Meta CEO Mark Zuckerberg sold over $733 million in company shares during the first quarter of 2025, just weeks before former President Donald Trump announced new reciprocal tariffs on April 2. Bloomberg, citing Washington Services data, reported the transaction, fueling scrutiny over executive stock trading amid geopolitical uncertainty.
Zuckerberg’s divestments, totaling approximately 1.1 million shares, were executed through the Chan Zuckerberg Initiative under a pre-established 10b5-1 trading plan. Despite this structured approach, the timing has drawn attention, especially as Meta’s stock—along with other tech firms—declined sharply following the tariff announcement.
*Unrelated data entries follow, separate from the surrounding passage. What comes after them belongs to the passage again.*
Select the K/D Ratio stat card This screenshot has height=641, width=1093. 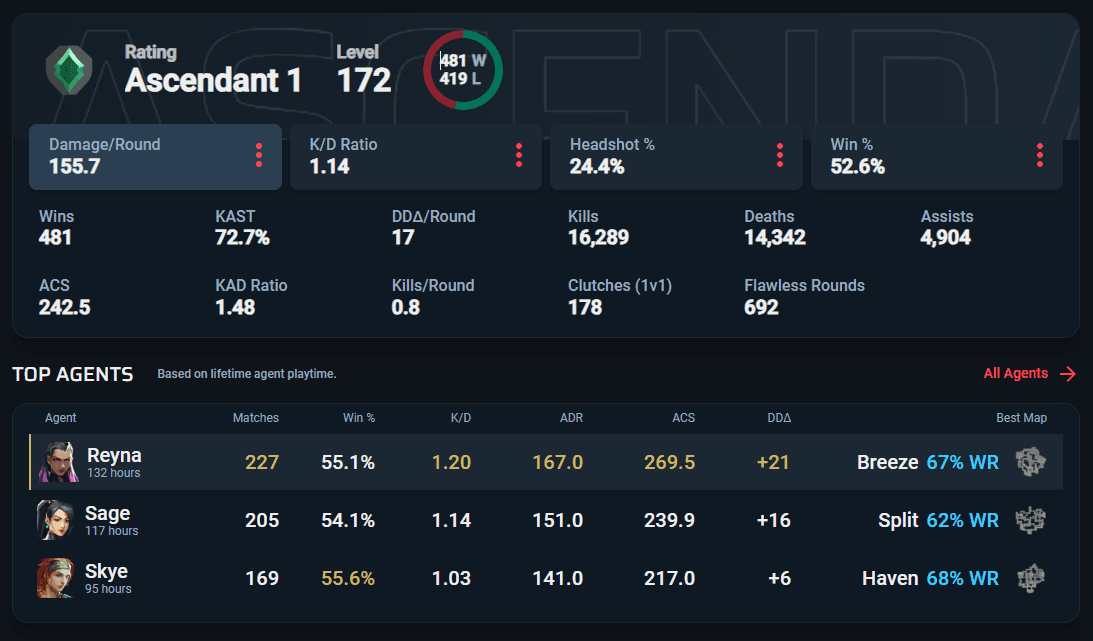point(415,157)
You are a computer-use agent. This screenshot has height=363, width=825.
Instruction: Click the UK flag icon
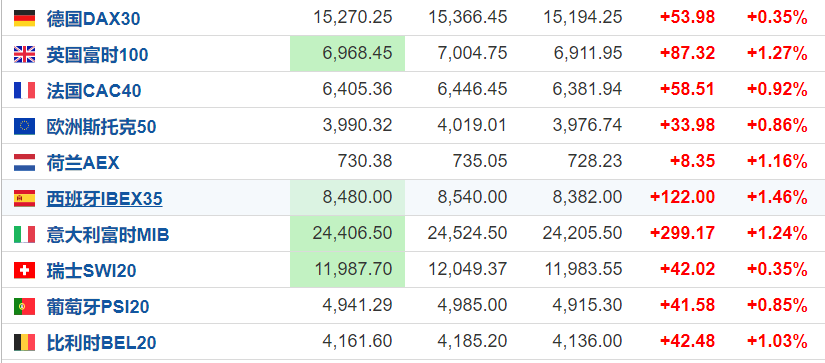pos(24,54)
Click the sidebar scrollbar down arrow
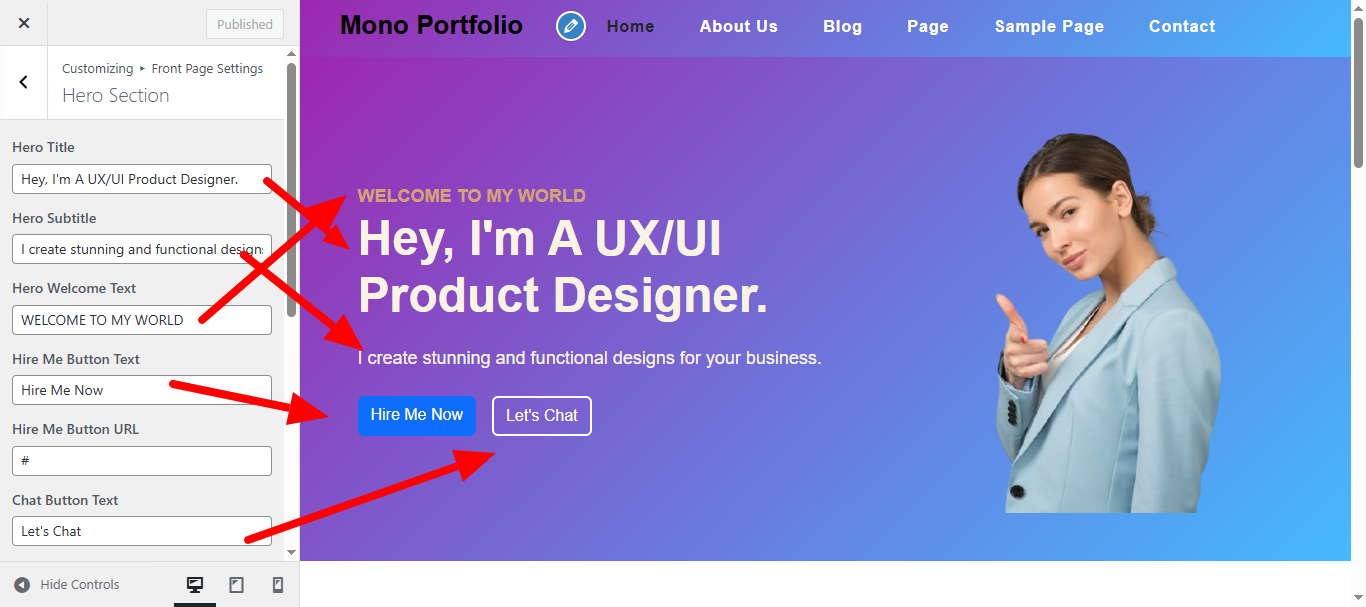The width and height of the screenshot is (1366, 607). pos(291,552)
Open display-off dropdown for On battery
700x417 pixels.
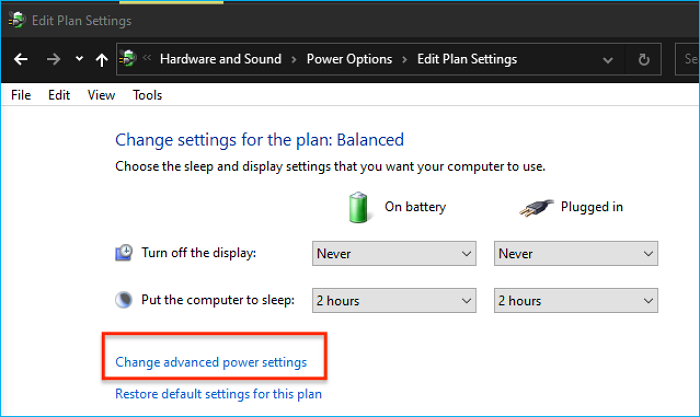pos(394,254)
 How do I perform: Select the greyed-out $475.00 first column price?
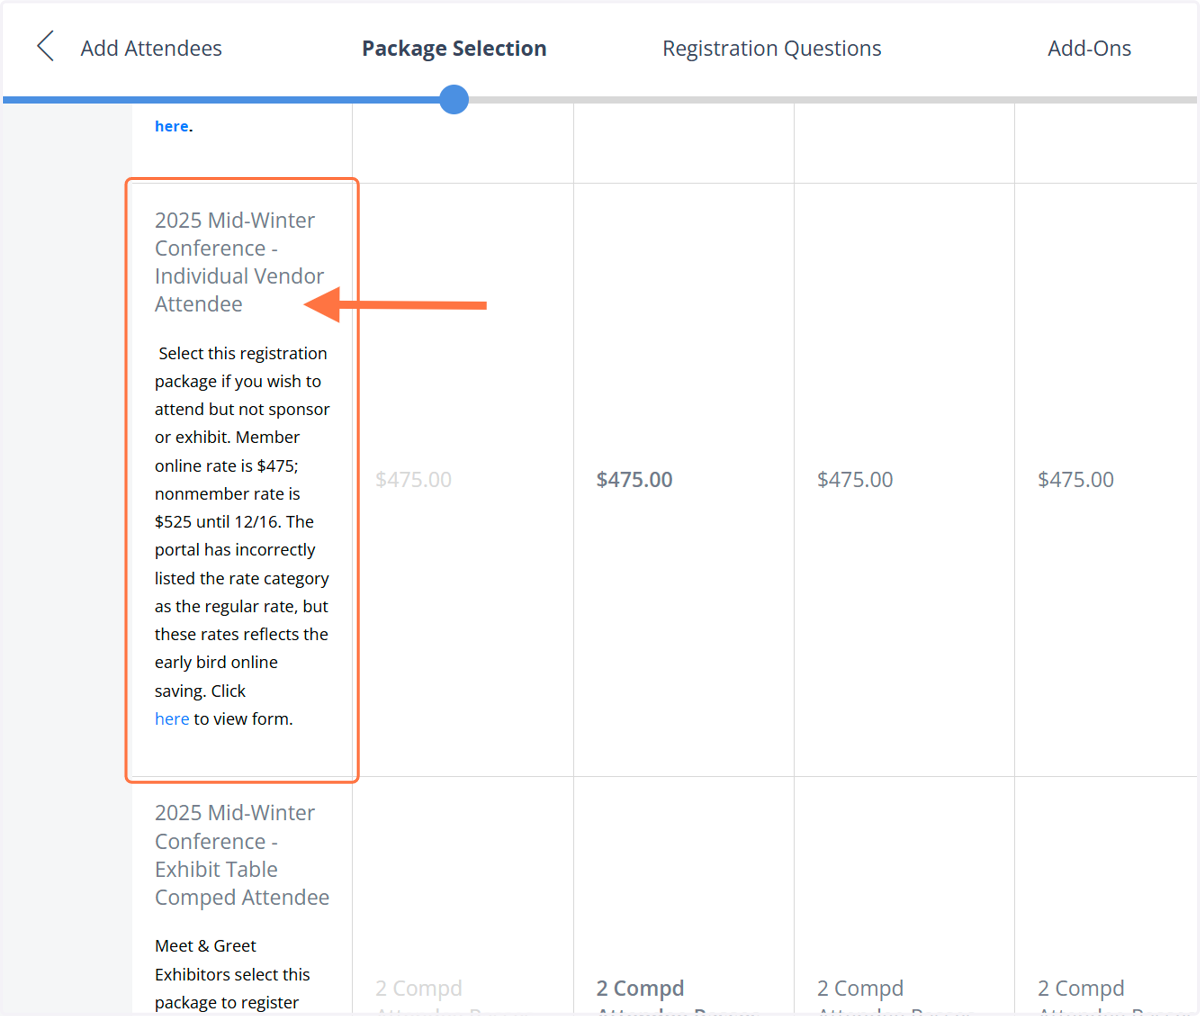pyautogui.click(x=413, y=480)
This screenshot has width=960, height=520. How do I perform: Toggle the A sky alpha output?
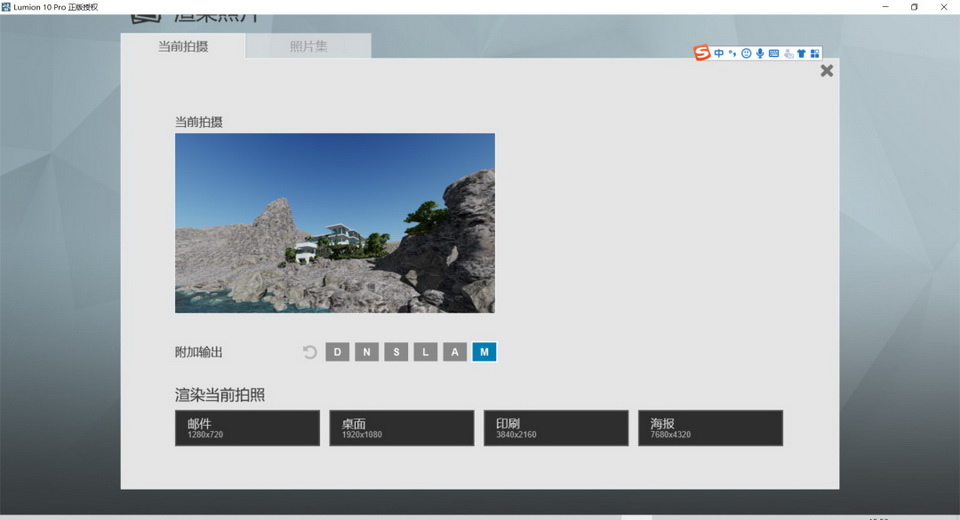pyautogui.click(x=455, y=352)
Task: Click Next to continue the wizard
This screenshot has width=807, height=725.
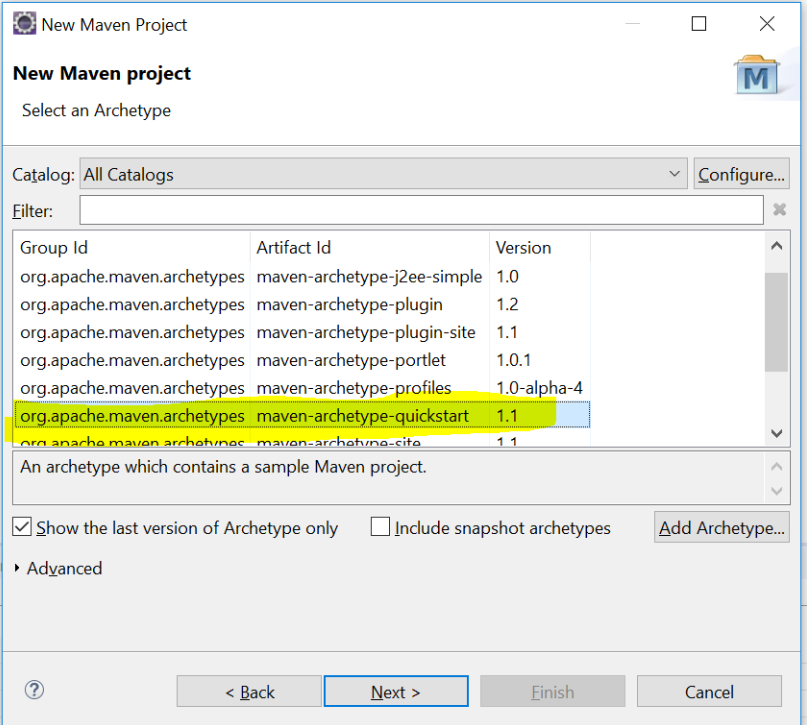Action: point(395,691)
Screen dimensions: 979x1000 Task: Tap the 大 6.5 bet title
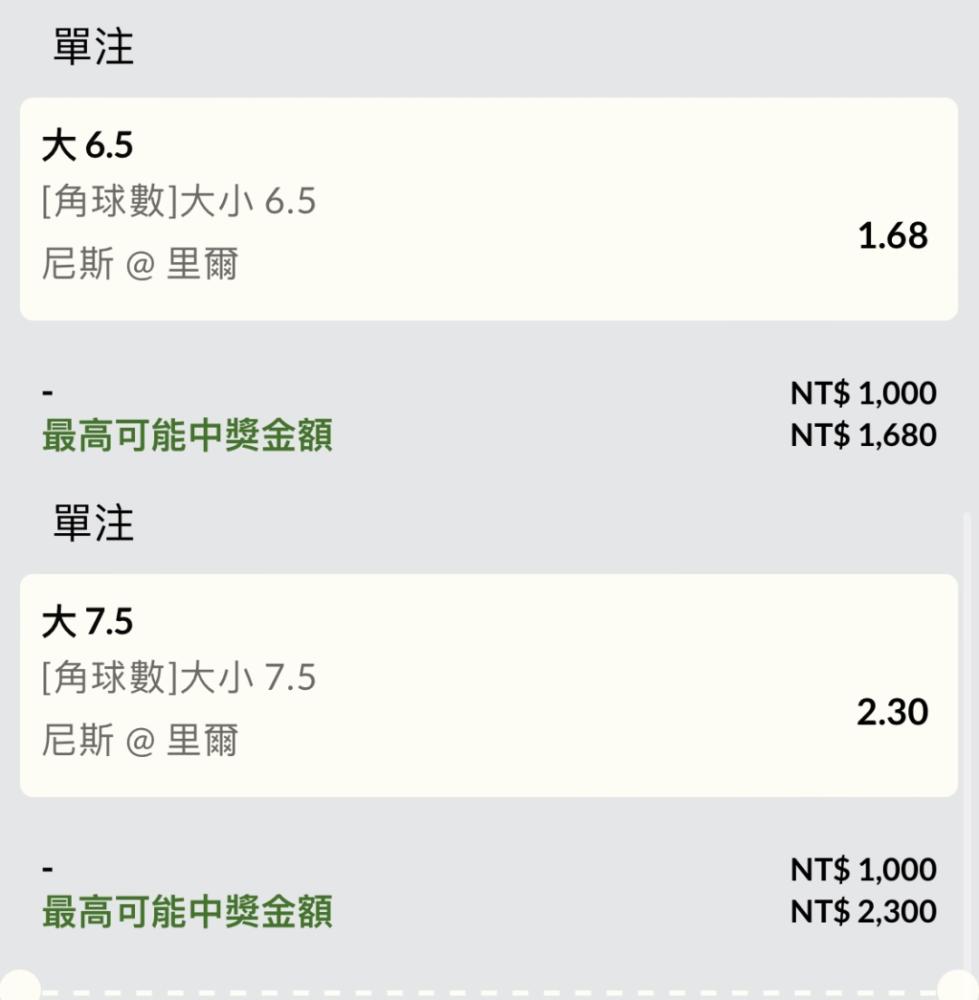pos(87,145)
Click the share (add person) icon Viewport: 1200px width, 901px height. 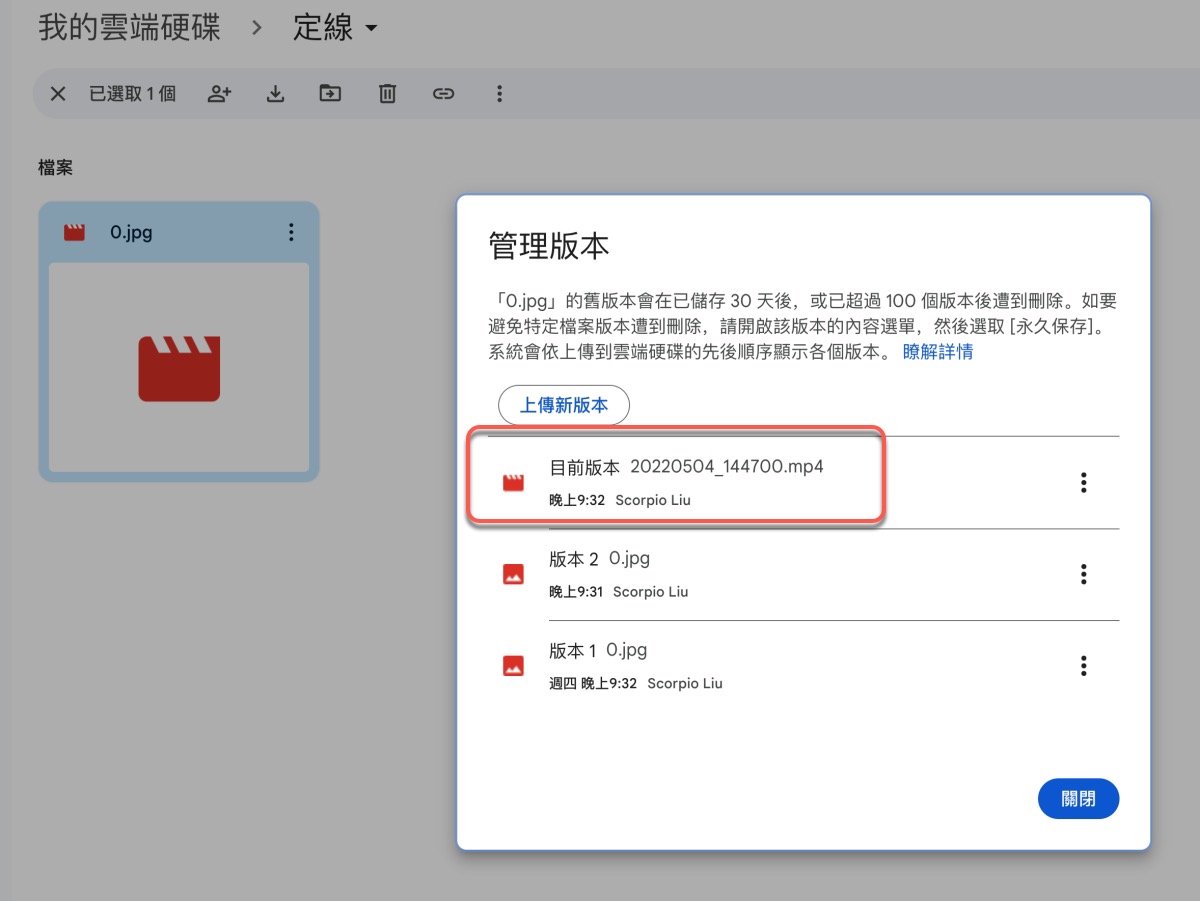click(219, 94)
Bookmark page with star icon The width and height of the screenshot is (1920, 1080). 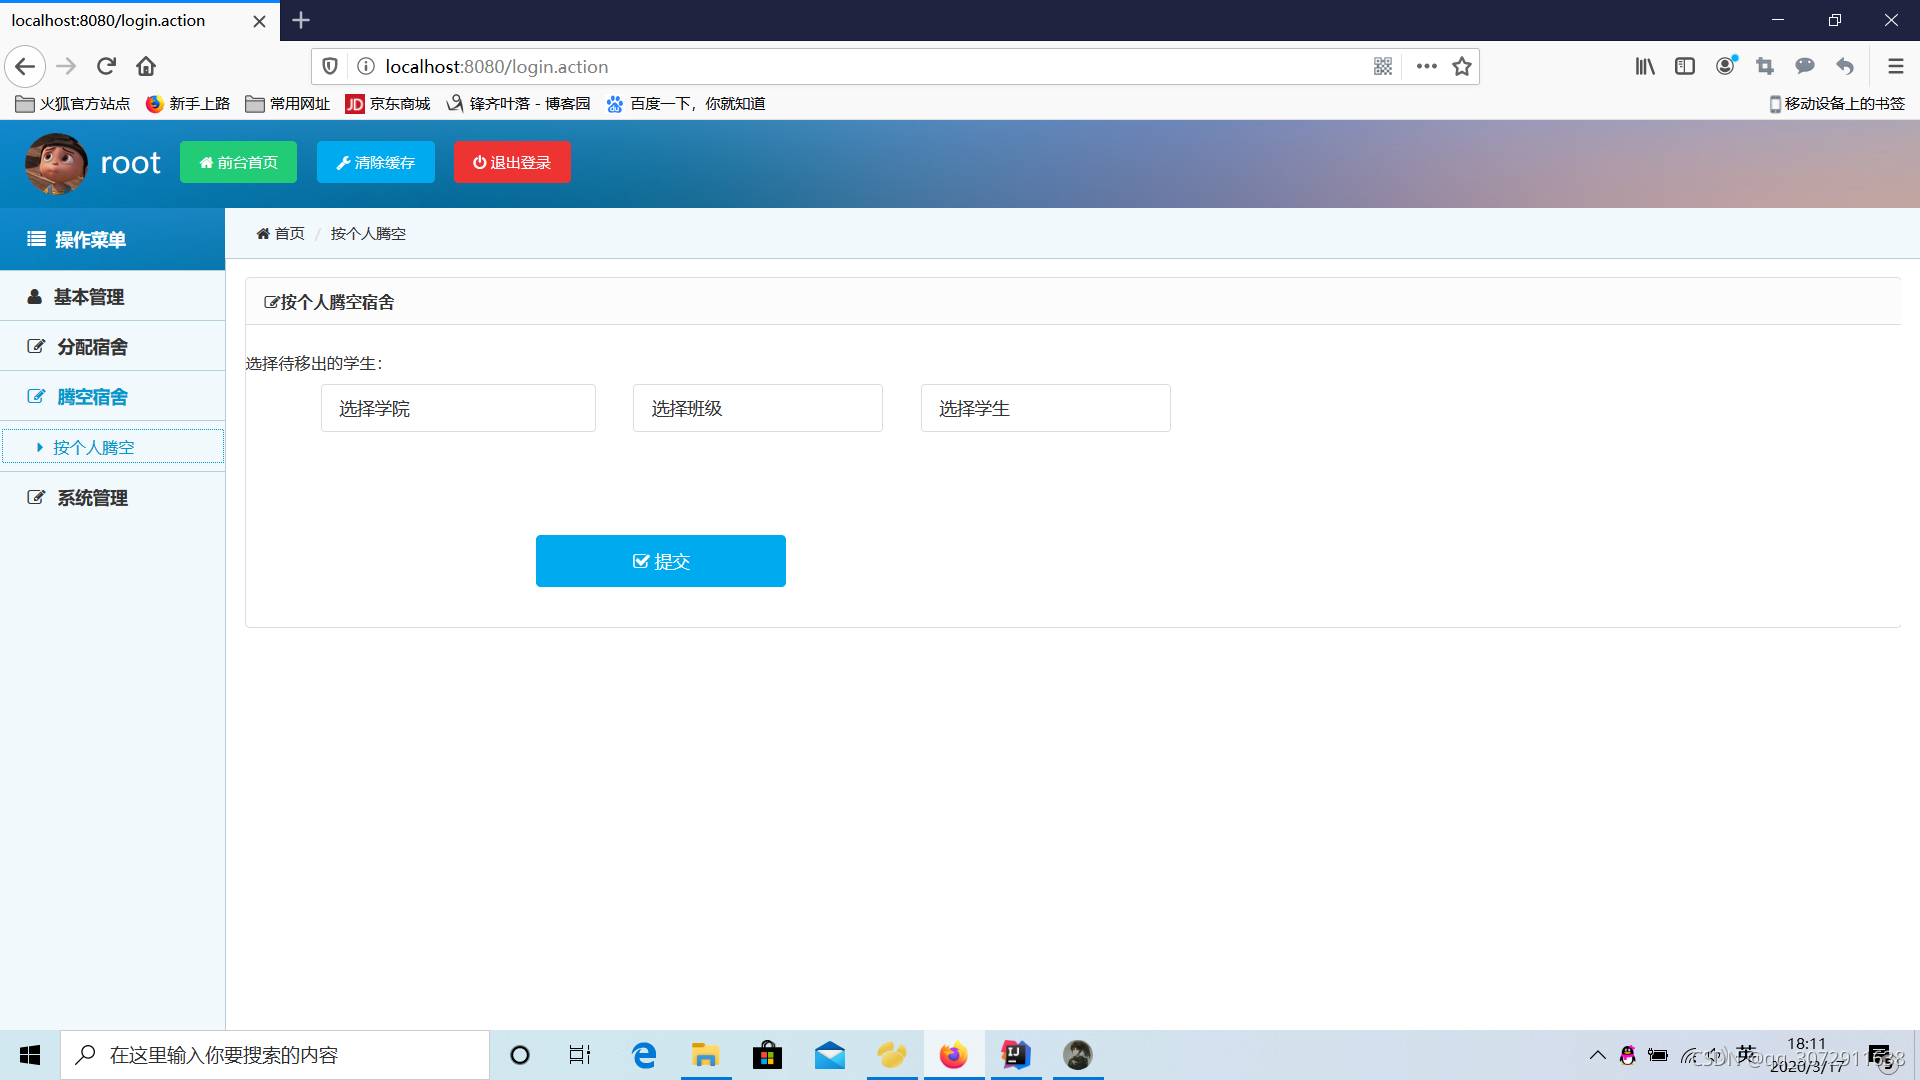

The Meta CEO wasn’t alone in reducing his holdings during this volatile period. Oracle CEO Safra Catz sold $705 million in stock options in January, while Palo Alto Networks CEO Nikesh Arora offloaded 2.36 million shares worth over $432 million. JPMorgan Chase Chairman Jamie Dimon also executed significant sales, divesting over $265 million in shares by April.
The wave of executive stock sales has sparked renewed concerns about transparency and regulatory safeguards. While many of these transactions were conducted under structured trading plans, their scale and timing continue to fuel debates about the ethical implications of such practices, especially when they coincide with sensitive shifts in U.S. trade policy.